**PASSAGE GIVEN:**
>>>
Problem is, in the post-World War II economy, public housing became increasingly designed as cities within cities. The move partly reflected the impulse of reformers determined to rehabilitate crumbling inner city neighborhoods.

"The solution - bulldoze existing houses and replace them with tall apartment slabs spaced far apart in open parkland (created by closing off existing streets to make immense 'super-blocks') - reflected the prevalent social and architectural thinking of the time," writes Rybczynski.

In the kitchen of the Carr home. Ida B. Wells Housing Project, Chicago, Ill.
Photo by Jack Delano/Library of Congress

The separation also reflected deeply entrenched racism. For instance, when the Pruitt-Igoe apartments in St. Louis opened the plan called for whites to live in Igoe and blacks in Pruitt. But no whites would move so close to blacks, and pretty soon the entire complex had only black residents.

"In the South the ideology of racial inferiority became a way of life, deeply entrenched and resistant to change," writes Robert Margo, economic historian at Boston University. "In the North the same ideology was active, but it was geared more towards residential segregation than disenfranchisement and economic subjugation."
<<<
**COLLECTED MATERIAL:**
>>>
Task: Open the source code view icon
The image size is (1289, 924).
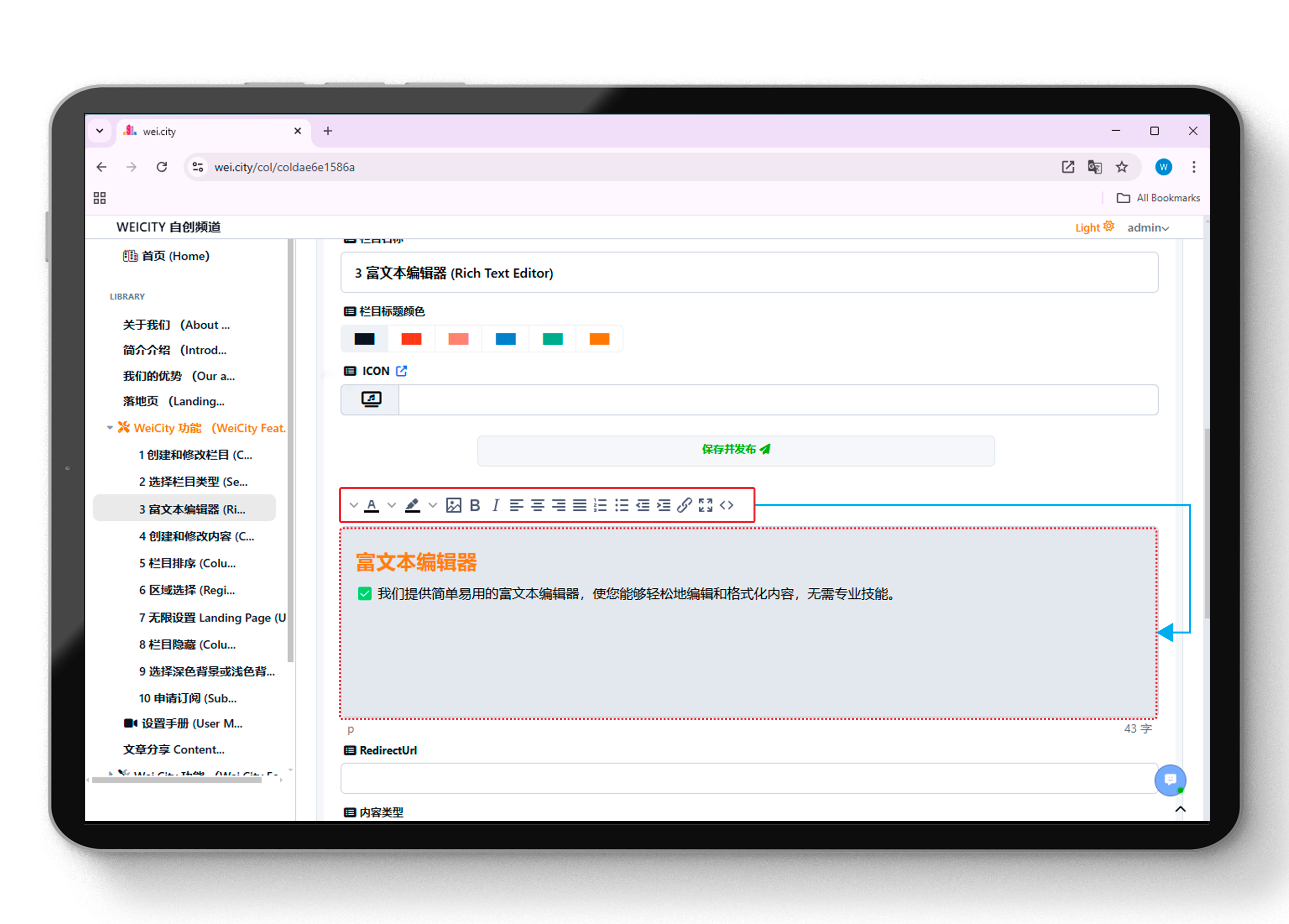Action: [726, 505]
<<<
Write the next part of the passage about postwar public housing and segregation, picking up after its last sentence. The lines play no part in this.

Take Chicago. It was no coincidence that blacks and public housing were confined to the south and west side. It was a deliberate policy of Mayor Richard J. Daley and the Chicago Housing Authority. That's what Alexander Polikoff learned after suing the CHA for racial discrimination in the projects in 1966. He recalls that at the time just showing a pattern of geographic segregation wasn't enough to prove discrimination. He had to show the reason behind the segregation, "and that reason had to be racial animus, racial motivation, a desire to keep blacks out of white 'hoods," he says.

They found a written trail at the CHA and elsewhere in government.

"We found some memos and we had some testimony from aldermen and others, even people on the CHA staff," says Polikoff. "So surprisingly, we got the smoking gun: 'Yeah, we're putting these buildings in black neighborhoods because we don't want blacks to have access to white neighborhoods through subsidized housing.'"

Plans for public housing often conflicted with reality post-construction. Top, an architect's vision of a third floor communal corridor at the Pruitt-Igoe Project in St. Louis. Bottom, the corridor after construction.
Photos courtesy U.S. Department of Housing and Urban Development

By the end of the 1980s, persistent poverty had became synonymous with racially segregated neighborhoods dominated by dangerous public high-rise projects. What happened? A vicious, interactive dynamic of neighborhood deterioration had been set in motion, especially after the early 1970s.

Businesses fled and never returned after the riots of the 1960s. Middle class whites left the surrounding neighborhoods, and they were eventually followed by black families worried about their children's education and safety. Jobs went overseas. The federal government cut its financial support. Family structure weakened in many inner city communities with 62 percent of poor blacks living in households headed by women by 1990. The drug trade flourished and gang violence ran rampant.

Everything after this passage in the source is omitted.